Work to complete - In the records below, find the line containing "700x447 pixels. At". Output it and every line after it to the end, unchanged, with no pictures.

====

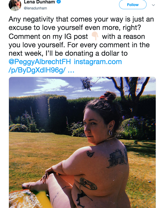Image resolution: width=161 pixels, height=208 pixels.
Task: Click the cat tattoo in the attached photo
Action: [90, 154]
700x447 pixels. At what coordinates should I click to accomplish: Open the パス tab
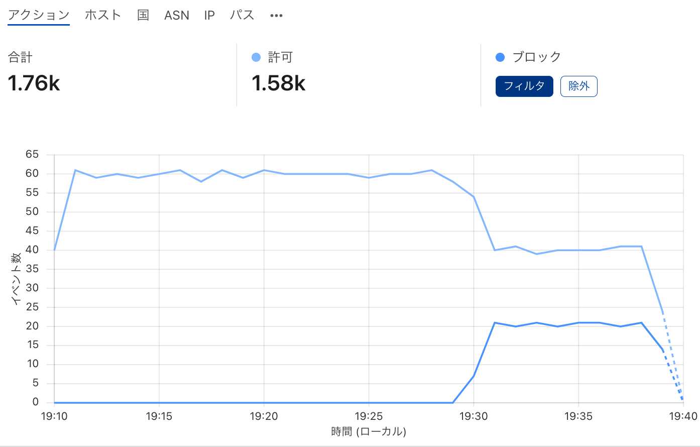(x=242, y=15)
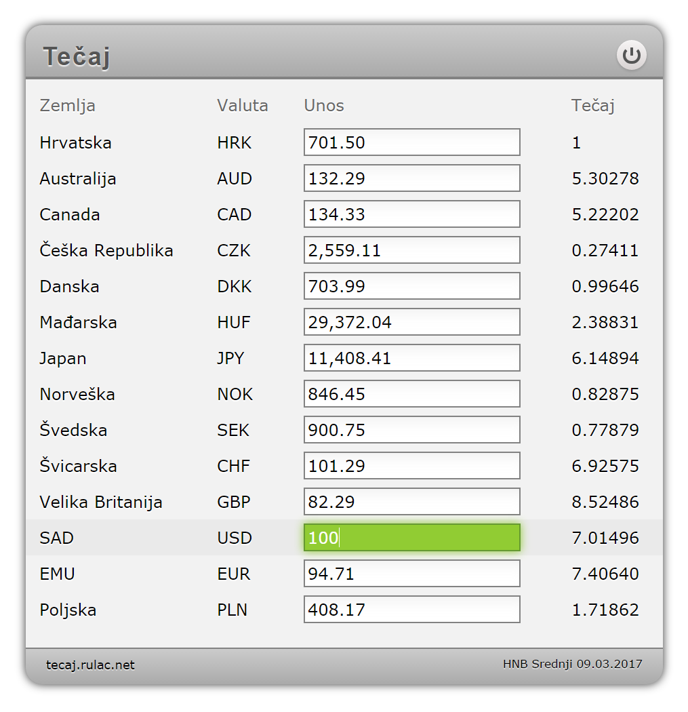Open the tecaj.rulac.net link

click(x=89, y=665)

====

Reply to the exercise -
700x447 pixels. At what coordinates should I click to accomplish: Open the パス tab
(x=242, y=15)
Open the tecaj.rulac.net link

click(x=89, y=665)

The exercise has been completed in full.